Preventing complement activation has been proven to be beneficial to organ function after IR in general and intestinal IR more specifically.
Central in the activation of complement is the formation of C3a, an anaphylatoxin with the ability to attract inflammatory cells into the reperfused ischemic tissue. In our model no deposition of activated C3 in reperfused jejunum was detected, using immunohistochemical and Western blot analysis. Interestingly, our results do however suggest C3 gene expression in healthy jejunum tissue as well as an increased synthesis of C3 in response to IR. The lack of activated complement components as well as a clear increase in local C3 mRNA expression levels may illustrate the intestines response aimed at protection and preservation. The ability of small intestinal epithelial cells to express biological mediators such as C3 in response to IR was to be expected since previous work demonstrated C3 gene expression in inflamed small intestine.

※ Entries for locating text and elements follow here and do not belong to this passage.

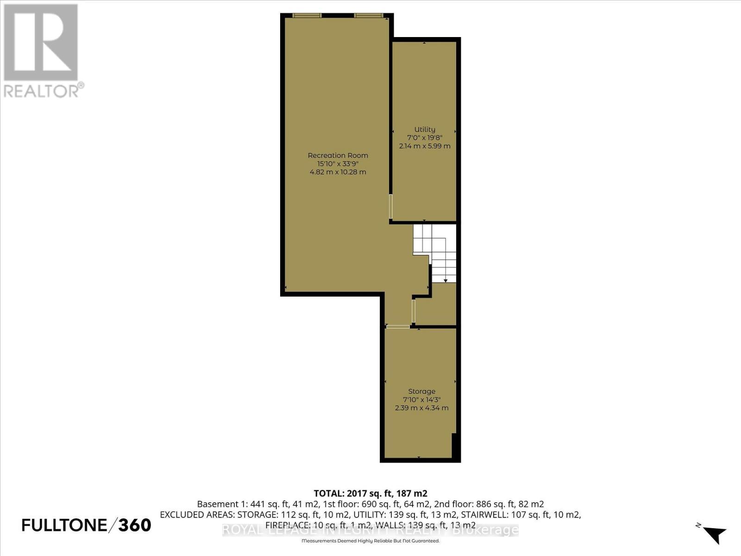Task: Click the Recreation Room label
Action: [338, 155]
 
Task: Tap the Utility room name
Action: [425, 129]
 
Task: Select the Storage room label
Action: [421, 391]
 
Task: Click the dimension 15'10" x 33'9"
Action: [338, 164]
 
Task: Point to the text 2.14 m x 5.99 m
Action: [425, 146]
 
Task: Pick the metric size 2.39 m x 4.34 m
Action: [421, 408]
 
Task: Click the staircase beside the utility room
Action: [435, 253]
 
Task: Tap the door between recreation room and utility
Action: [390, 206]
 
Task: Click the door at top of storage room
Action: [398, 327]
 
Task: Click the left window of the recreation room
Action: [307, 15]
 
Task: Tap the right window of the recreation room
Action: [369, 15]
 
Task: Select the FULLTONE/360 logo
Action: [87, 525]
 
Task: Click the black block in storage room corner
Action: [454, 445]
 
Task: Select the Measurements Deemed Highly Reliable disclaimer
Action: [370, 541]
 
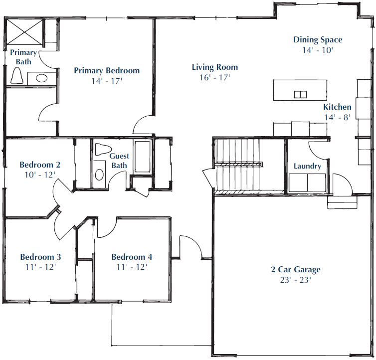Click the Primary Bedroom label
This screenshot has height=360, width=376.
pos(107,70)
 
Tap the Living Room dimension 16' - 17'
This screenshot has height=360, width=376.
pos(215,77)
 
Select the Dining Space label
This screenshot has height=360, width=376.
pos(318,40)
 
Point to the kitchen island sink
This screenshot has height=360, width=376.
pos(301,95)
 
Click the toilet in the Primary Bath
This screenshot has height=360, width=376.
pos(17,75)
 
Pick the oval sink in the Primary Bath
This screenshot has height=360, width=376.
pos(41,78)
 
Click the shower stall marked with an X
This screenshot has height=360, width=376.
pos(24,32)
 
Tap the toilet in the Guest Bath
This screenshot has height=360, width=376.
pos(103,149)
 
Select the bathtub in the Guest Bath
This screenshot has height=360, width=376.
pos(143,157)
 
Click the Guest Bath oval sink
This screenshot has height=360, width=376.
pos(99,175)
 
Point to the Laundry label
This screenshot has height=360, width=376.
pos(307,166)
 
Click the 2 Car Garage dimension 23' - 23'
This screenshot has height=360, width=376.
pos(296,280)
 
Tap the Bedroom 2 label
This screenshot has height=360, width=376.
pos(40,165)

To the best of our knowledge, however, these are the first results that demonstrate C3 mRNA expression in the healthy jejunum. Further analysis will have to elucidate whether increased expression of immune regulatory proteins is directed at preventing gut barrier bacterial translocation. However, when faced with massive intestinal barrier failure, increased expression of immune regulatory proteins able to prevent gut barrier bacterial translocation might be exceedingly useful.

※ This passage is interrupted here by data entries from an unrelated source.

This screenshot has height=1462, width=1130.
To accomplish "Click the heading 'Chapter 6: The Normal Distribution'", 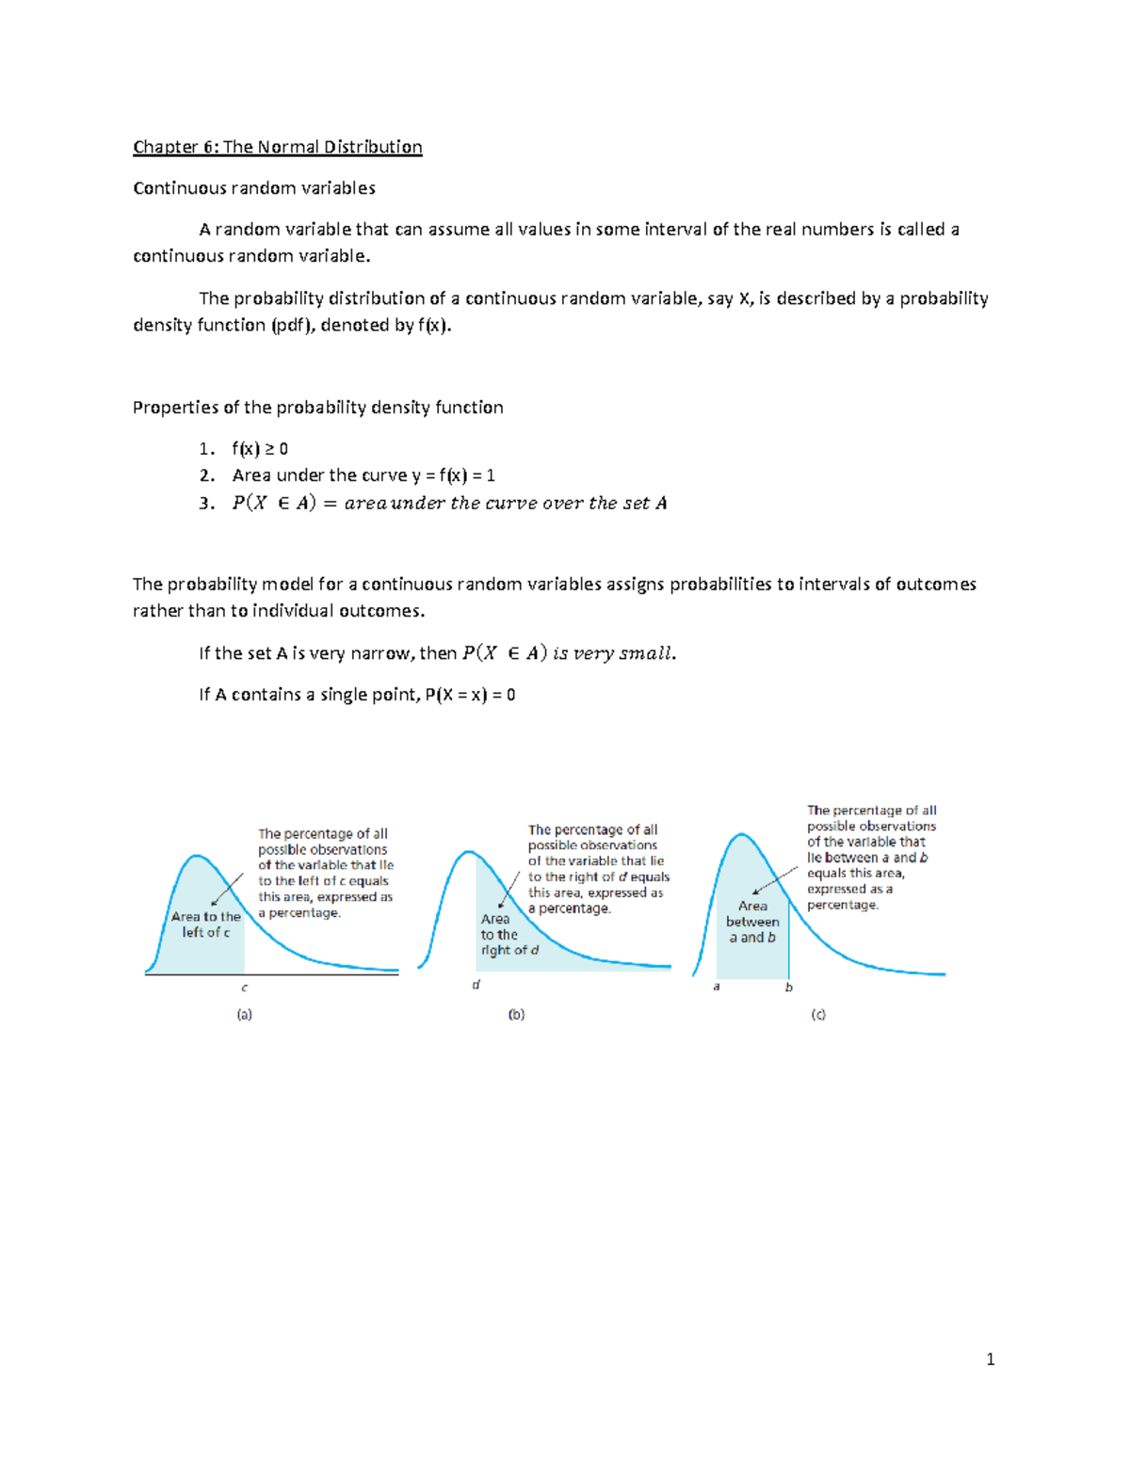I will pos(277,147).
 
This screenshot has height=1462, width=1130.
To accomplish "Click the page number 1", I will pos(990,1358).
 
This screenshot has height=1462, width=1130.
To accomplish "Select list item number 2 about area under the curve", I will pos(363,475).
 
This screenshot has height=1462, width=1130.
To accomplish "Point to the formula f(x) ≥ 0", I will pos(260,449).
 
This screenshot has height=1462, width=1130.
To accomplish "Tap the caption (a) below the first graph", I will pos(244,1015).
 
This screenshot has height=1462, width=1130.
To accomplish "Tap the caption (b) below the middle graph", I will pos(516,1015).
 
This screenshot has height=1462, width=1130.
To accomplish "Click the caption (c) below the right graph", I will pos(818,1015).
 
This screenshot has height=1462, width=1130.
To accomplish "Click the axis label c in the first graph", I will pos(245,988).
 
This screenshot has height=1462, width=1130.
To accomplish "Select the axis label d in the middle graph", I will pos(476,985).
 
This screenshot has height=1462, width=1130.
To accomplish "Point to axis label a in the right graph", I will pos(717,987).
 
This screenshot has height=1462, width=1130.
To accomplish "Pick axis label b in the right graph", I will pos(789,987).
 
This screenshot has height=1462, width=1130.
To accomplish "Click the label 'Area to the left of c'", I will pos(206,924).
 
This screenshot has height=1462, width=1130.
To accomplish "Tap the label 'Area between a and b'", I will pos(752,922).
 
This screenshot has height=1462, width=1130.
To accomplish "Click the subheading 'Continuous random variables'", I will pos(254,188).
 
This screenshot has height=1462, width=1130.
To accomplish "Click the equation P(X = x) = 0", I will pos(470,695).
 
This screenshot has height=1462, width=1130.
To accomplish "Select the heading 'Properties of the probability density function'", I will pos(318,408).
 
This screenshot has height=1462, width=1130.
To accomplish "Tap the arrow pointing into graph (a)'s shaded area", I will pos(227,891).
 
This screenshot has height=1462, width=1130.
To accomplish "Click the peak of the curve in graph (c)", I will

The recently discovered molecular mechanism that recognizes and responds to excessive cell death consisting of SAP130 and the macrophage inducible C-type lectin (Mincle) fits in our observations.

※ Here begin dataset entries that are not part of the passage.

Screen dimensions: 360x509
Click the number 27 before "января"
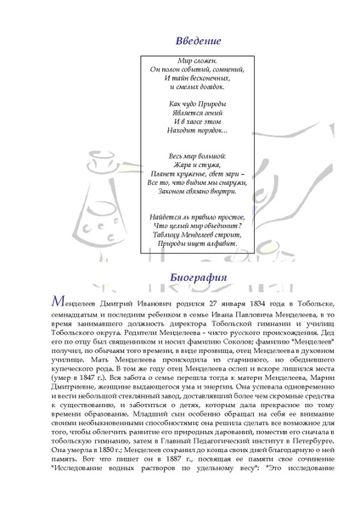pyautogui.click(x=199, y=302)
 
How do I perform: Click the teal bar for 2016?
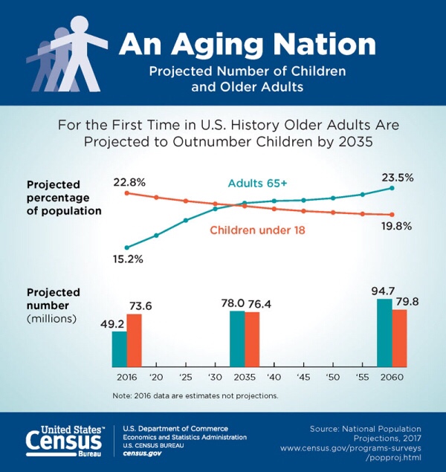tap(120, 349)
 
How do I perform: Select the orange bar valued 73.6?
tap(134, 340)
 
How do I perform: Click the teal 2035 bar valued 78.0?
tap(237, 338)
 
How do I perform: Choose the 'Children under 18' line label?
tap(259, 231)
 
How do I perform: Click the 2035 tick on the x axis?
tap(244, 377)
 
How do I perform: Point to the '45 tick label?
tap(303, 377)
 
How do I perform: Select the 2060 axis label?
tap(392, 377)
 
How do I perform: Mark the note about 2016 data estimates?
tap(196, 395)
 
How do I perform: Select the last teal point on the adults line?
tap(392, 188)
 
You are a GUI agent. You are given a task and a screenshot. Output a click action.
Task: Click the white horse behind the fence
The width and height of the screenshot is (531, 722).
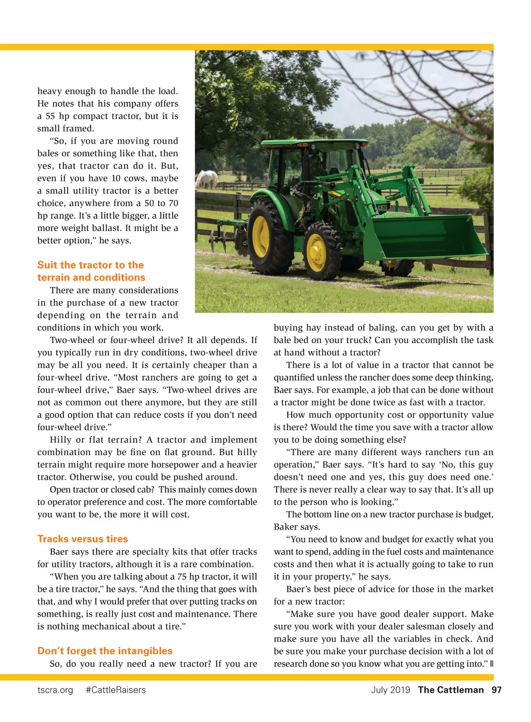coord(207,179)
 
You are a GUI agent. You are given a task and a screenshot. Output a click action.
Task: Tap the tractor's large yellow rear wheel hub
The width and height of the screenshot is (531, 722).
coord(261,236)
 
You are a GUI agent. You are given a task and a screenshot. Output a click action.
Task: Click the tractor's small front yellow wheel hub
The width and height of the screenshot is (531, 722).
coord(316,252)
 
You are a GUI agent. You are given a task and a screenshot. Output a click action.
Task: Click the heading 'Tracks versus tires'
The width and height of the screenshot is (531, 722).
coord(83,539)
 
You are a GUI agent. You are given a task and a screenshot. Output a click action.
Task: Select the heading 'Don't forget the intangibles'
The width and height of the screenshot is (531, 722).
coord(105,651)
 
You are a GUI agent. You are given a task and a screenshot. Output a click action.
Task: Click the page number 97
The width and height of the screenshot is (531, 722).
coord(496,690)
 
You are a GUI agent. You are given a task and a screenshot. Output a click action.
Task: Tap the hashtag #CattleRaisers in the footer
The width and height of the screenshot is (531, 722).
coord(116,690)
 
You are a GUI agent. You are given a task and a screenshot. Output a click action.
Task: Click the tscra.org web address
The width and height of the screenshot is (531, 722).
coord(55,690)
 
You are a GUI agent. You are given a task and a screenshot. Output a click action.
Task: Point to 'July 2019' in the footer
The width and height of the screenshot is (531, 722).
coord(390,690)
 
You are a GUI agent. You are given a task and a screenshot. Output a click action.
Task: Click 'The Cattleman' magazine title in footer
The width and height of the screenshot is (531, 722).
coord(450,690)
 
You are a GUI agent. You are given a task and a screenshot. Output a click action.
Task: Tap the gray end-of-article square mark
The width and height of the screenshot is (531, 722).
coord(492,664)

The loss of excessive numbers of dead cells into the gut lumen prevents SAP130 released by the dead cells to reach tissue macrophages thus largely preventing the production of inflammatory cytokines driving rapid neutrophil infiltration. Similarly activation of complement by dead cells is prevented and maybe therefore the PMN chemotactic factors C3a en C5a will not be produced.
A mechanism of protection was suggested by the enhanced expression of HIF-1α in the surviving epithelium. Expression of HIF-1α in response to low oxygen tension during ischemia and early reperfusion triggers physiologic responses characterized by activation of functional proteins mucin, P-glycoprotein, intestinal trefoil factor and adenosine A2B receptor, aimed at preventing mucosal inflammation.
The role in preserving gut wall integrity in response to IR as well as the exciting role of HIF-1α in different cardiac and brain pre-conditioning IR models underlines a possibly protective influence of increased HIF-1α mRNA expression as detected in our model in response to IR of the human intestine.
Taken together, ischemia, sensed by the small intestine, induces normal physiological and IR induced responses. Our data provide new and compelling evidence of increased HIF-1α and also C3 gene expression during the reperfusion period. However, these responses are not paralleled by an IR induced inflammatory response, since important conditions to an inflammatory reaction have not been met by the absence of dead cells in the reperfused tissue. It is important to realize that these data indicate that the human intestine is more resistant to IR than initially thought. Its ability to shed damaged epithelial cells and repair its ever important barrier function without triggering massive inflammation can be seen as key features that prevent the gut from inflammation following splanchnic ischemia and reperfusion.